→ What you are asked to do: Could you show each line of the records that contains the word "computer"?

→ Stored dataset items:
======
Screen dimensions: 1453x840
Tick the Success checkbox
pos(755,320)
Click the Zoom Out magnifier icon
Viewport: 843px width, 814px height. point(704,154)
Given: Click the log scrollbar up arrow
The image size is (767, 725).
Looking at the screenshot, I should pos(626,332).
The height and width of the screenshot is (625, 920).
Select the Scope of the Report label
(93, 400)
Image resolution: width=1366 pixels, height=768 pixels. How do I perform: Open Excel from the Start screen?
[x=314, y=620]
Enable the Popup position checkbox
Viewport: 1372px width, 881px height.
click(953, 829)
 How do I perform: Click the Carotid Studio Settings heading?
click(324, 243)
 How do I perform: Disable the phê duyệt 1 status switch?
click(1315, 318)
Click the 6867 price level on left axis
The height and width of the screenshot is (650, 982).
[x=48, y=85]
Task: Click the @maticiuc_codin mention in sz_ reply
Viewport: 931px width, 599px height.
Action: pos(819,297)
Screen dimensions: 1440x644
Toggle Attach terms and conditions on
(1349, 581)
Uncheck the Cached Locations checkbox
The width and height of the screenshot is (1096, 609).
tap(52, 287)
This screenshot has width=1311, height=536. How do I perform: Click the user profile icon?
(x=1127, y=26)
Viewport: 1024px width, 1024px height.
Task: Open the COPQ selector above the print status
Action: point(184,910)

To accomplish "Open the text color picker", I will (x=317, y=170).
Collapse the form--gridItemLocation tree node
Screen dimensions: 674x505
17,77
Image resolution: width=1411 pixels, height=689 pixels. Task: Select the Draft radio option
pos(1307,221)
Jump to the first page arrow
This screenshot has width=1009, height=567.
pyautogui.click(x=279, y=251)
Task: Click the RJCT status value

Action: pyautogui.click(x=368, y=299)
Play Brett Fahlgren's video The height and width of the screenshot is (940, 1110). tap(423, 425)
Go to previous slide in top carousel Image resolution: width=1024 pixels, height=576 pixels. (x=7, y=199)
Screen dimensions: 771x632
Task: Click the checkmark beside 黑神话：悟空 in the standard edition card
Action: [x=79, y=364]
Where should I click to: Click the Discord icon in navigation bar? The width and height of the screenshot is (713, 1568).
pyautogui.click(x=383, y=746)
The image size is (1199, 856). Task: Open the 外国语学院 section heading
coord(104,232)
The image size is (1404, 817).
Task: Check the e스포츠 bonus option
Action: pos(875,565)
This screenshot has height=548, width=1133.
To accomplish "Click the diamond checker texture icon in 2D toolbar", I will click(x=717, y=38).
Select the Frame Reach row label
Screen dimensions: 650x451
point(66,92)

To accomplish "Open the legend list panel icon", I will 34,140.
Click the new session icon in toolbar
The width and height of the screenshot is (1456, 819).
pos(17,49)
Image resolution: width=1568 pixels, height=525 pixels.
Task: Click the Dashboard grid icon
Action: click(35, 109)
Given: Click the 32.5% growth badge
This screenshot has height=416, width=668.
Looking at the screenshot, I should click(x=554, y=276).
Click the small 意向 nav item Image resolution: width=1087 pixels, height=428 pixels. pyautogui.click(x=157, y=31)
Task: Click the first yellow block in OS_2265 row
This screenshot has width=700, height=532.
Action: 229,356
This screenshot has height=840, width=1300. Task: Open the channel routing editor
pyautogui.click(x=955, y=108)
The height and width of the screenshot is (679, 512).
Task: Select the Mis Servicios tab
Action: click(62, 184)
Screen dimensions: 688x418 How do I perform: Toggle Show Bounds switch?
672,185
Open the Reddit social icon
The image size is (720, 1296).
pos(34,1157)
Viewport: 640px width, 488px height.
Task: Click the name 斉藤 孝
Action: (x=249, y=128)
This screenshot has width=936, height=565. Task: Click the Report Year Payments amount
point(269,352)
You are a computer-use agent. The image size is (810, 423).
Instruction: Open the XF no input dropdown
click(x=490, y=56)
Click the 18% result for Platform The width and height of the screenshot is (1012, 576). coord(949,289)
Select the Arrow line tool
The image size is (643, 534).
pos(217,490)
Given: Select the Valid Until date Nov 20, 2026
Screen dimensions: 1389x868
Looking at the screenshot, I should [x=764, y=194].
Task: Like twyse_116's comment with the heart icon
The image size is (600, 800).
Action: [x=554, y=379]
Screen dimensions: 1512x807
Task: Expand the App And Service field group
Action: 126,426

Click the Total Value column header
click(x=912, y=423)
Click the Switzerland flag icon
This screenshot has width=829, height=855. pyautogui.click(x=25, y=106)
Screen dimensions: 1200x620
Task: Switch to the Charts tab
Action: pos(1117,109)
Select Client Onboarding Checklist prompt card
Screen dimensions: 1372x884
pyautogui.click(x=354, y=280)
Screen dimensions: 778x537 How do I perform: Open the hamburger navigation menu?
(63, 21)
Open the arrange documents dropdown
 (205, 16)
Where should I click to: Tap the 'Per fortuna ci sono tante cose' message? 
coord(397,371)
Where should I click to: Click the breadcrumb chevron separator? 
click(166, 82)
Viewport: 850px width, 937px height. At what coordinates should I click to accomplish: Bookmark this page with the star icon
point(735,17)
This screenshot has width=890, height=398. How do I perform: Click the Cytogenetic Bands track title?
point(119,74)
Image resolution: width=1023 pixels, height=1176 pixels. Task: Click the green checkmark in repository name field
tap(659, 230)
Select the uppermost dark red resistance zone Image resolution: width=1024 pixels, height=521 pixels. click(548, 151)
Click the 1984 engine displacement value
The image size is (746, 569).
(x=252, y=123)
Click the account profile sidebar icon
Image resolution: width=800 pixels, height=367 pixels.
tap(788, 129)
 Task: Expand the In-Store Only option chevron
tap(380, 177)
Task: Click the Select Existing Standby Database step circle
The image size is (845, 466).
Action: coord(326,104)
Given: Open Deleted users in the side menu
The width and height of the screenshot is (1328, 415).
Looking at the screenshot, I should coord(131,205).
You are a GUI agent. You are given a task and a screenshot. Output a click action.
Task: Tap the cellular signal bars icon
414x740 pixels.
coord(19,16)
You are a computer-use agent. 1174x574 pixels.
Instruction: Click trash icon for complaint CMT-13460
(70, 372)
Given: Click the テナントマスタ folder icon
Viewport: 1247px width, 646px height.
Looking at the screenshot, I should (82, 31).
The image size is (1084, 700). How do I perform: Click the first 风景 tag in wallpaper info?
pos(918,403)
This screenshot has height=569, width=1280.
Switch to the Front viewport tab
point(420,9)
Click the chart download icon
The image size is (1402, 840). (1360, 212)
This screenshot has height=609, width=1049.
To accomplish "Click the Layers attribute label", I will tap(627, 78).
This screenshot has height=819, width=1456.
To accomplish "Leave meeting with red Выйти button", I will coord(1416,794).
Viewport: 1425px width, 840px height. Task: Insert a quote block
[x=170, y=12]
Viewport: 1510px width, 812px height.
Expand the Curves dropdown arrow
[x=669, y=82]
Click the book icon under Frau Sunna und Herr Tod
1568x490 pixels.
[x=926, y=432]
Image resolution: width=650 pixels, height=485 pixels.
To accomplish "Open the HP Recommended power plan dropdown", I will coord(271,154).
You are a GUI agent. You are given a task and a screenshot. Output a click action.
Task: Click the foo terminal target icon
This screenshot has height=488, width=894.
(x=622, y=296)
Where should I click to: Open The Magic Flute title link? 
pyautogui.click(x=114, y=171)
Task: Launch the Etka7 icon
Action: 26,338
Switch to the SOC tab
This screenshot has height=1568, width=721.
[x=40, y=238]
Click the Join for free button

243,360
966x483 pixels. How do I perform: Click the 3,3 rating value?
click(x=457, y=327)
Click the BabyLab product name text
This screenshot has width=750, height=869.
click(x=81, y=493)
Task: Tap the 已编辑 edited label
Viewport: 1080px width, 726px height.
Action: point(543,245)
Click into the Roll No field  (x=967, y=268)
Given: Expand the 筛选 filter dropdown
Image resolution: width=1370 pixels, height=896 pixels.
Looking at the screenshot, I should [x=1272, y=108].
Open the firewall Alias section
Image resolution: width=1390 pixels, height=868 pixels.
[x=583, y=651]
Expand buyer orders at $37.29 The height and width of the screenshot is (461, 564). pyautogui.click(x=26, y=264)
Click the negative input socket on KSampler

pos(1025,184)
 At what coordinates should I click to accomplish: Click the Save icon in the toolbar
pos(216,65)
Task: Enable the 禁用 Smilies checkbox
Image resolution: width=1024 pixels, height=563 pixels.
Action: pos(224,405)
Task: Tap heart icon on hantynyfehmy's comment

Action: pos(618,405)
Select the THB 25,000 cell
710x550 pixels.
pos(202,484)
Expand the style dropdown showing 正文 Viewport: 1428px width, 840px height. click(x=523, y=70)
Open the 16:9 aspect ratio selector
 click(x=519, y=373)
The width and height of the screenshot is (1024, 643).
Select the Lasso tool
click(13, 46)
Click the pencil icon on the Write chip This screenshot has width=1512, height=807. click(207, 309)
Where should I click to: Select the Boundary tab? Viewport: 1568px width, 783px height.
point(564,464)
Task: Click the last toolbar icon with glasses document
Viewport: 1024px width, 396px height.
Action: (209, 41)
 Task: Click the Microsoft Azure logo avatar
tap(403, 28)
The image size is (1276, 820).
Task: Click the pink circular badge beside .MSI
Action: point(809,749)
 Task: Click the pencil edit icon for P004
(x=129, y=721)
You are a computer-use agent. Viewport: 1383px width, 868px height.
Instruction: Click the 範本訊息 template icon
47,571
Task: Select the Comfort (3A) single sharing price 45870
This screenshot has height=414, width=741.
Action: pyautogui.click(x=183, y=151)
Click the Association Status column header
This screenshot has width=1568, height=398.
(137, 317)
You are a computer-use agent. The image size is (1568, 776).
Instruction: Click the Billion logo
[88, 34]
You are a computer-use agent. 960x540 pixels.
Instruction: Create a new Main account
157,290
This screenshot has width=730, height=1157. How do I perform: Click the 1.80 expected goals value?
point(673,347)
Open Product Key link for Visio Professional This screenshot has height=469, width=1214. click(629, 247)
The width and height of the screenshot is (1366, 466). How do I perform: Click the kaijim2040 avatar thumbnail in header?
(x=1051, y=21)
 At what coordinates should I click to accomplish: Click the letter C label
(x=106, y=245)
======
→ Response to the exercise:
You are a computer-use agent. The image size is (810, 423).
You are a computer-use agent. 1174x574 pixels.
You are a computer-use agent. Viewport: 1383px width, 868px height.
You are a computer-use agent. The image size is (1568, 776).
You are a computer-use agent. 960x540 pixels.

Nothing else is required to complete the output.